▶ _EXERCISE DESCRIPTION_:
Write out each of the following items line for line, keeping every character unchanged.

▶ _SUPPLIED INFORMATION_:
◆ ◆ ◆ ◆ ◆ ◆ ◆

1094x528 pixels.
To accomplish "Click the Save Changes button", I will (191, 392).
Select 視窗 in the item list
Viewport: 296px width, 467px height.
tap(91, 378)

◆ ◆ ◆ ◆ ◆ ◆ ◆

▶ _EXERCISE SOLUTION_:
1094x528 pixels.
To accomplish "Click the Save Changes button", I will (191, 392).
Select 視窗 in the item list
Viewport: 296px width, 467px height.
tap(91, 378)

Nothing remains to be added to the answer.